[Data extracts]:
▼
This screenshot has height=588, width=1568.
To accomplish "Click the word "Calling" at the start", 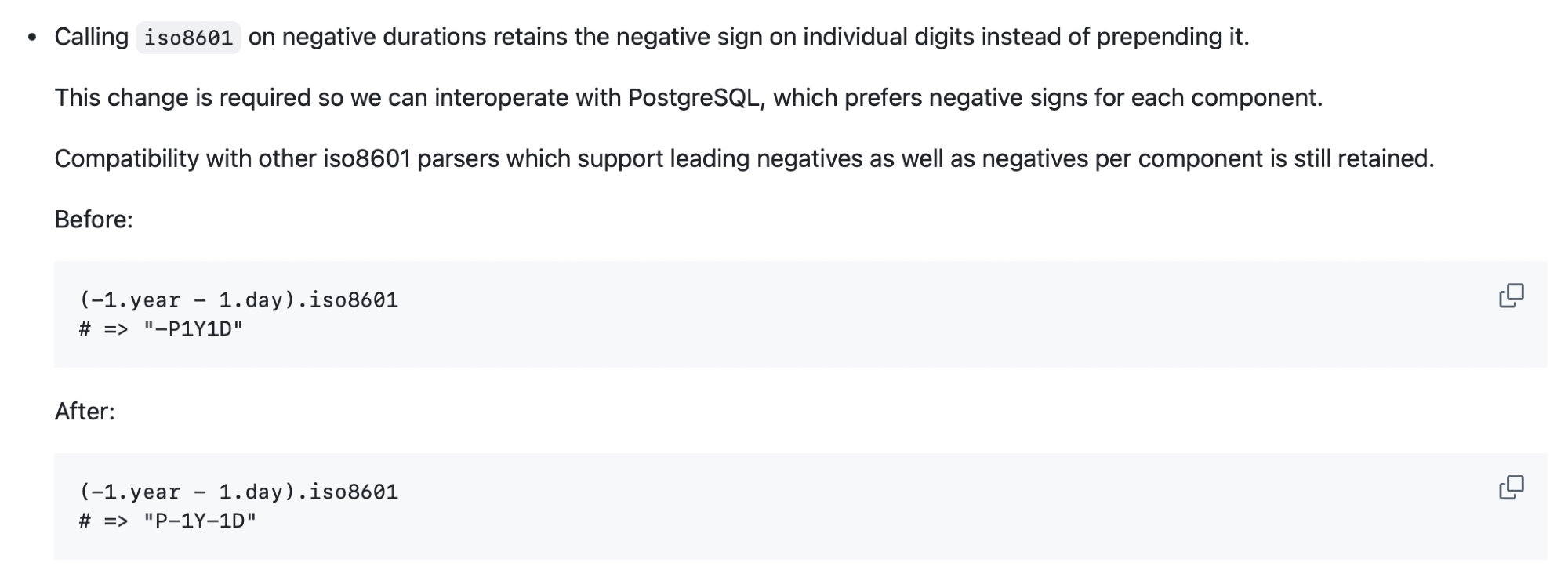I will point(91,37).
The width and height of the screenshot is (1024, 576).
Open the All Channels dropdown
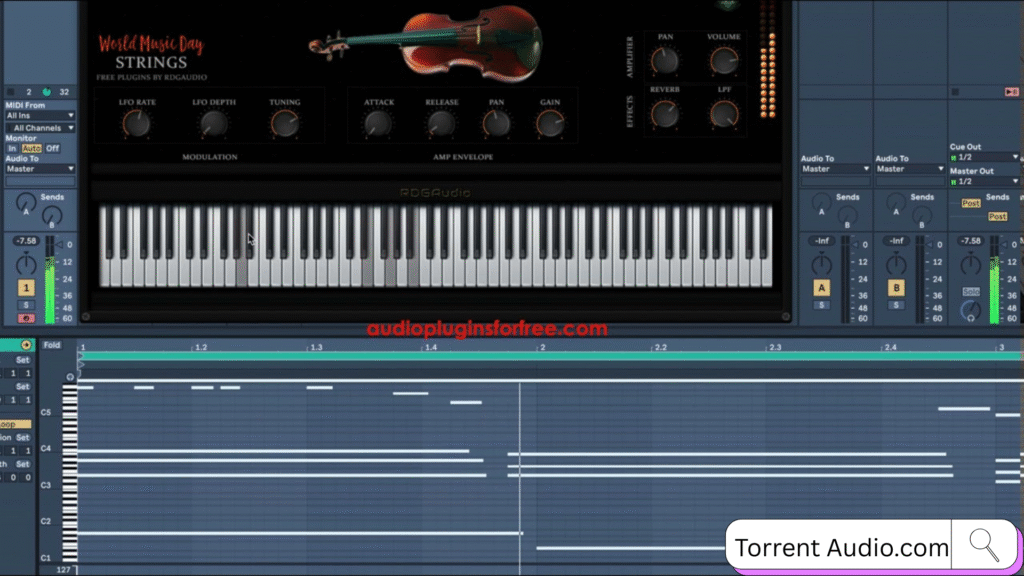coord(42,128)
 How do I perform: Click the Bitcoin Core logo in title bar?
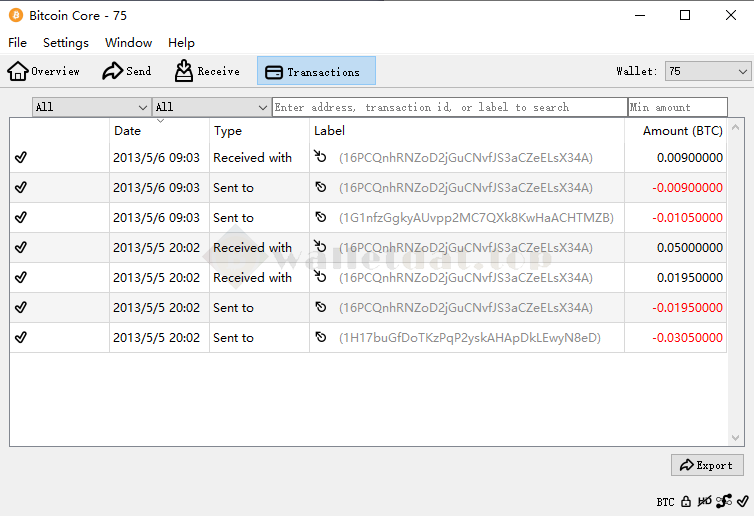pyautogui.click(x=15, y=15)
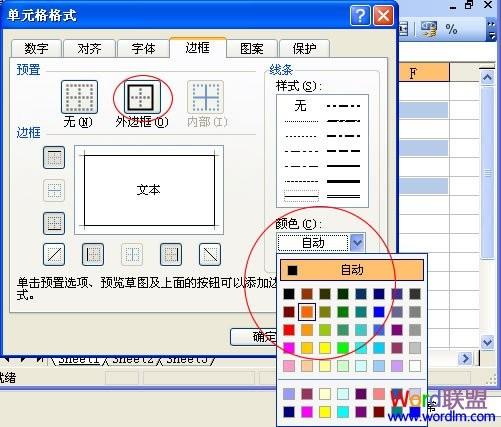
Task: Choose the no-border preset (无)
Action: click(79, 97)
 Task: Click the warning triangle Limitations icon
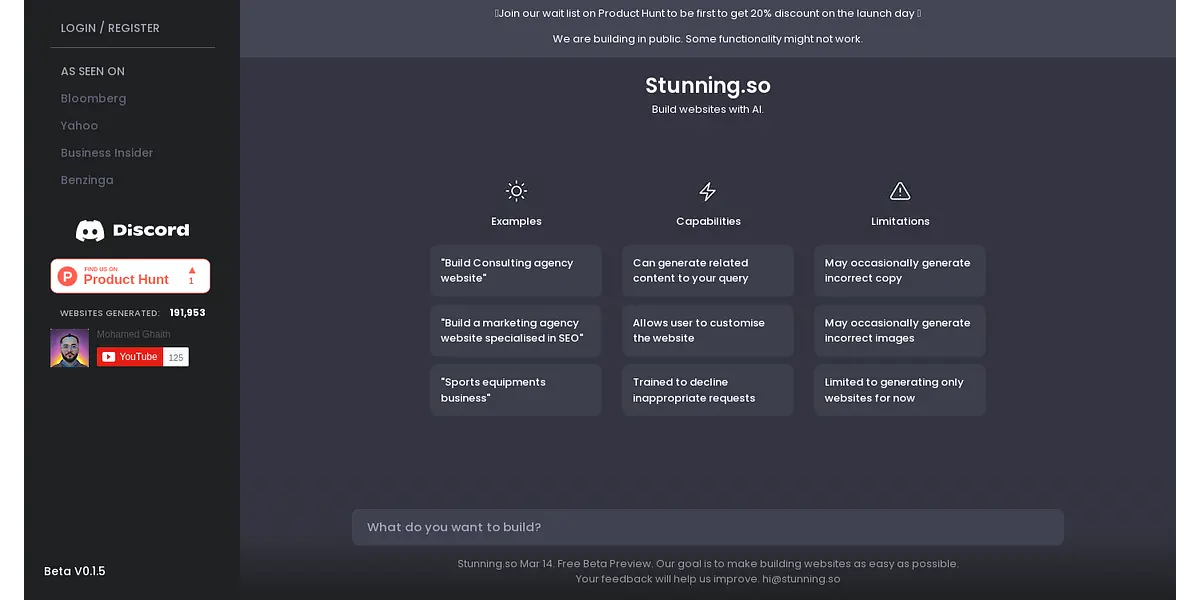point(900,191)
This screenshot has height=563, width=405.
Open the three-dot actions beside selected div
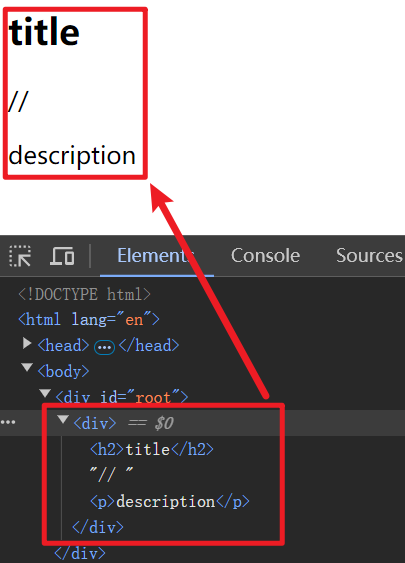click(8, 422)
▲
[What to work on]:
Skip the pictures and print exactly the lines from the one containing "Open the All Channels dropdown" through the end of the records above.

[Result for this exercise]:
Open the All Channels dropdown
coord(42,128)
 How do I perform: Click the Bitcoin Core logo in title bar?
pyautogui.click(x=15, y=15)
Task: Choose the no-border preset (无)
Action: click(79, 97)
 Task: Click the warning triangle Limitations icon
point(900,191)
This screenshot has height=563, width=405.
Open the three-dot actions beside selected div
click(8, 422)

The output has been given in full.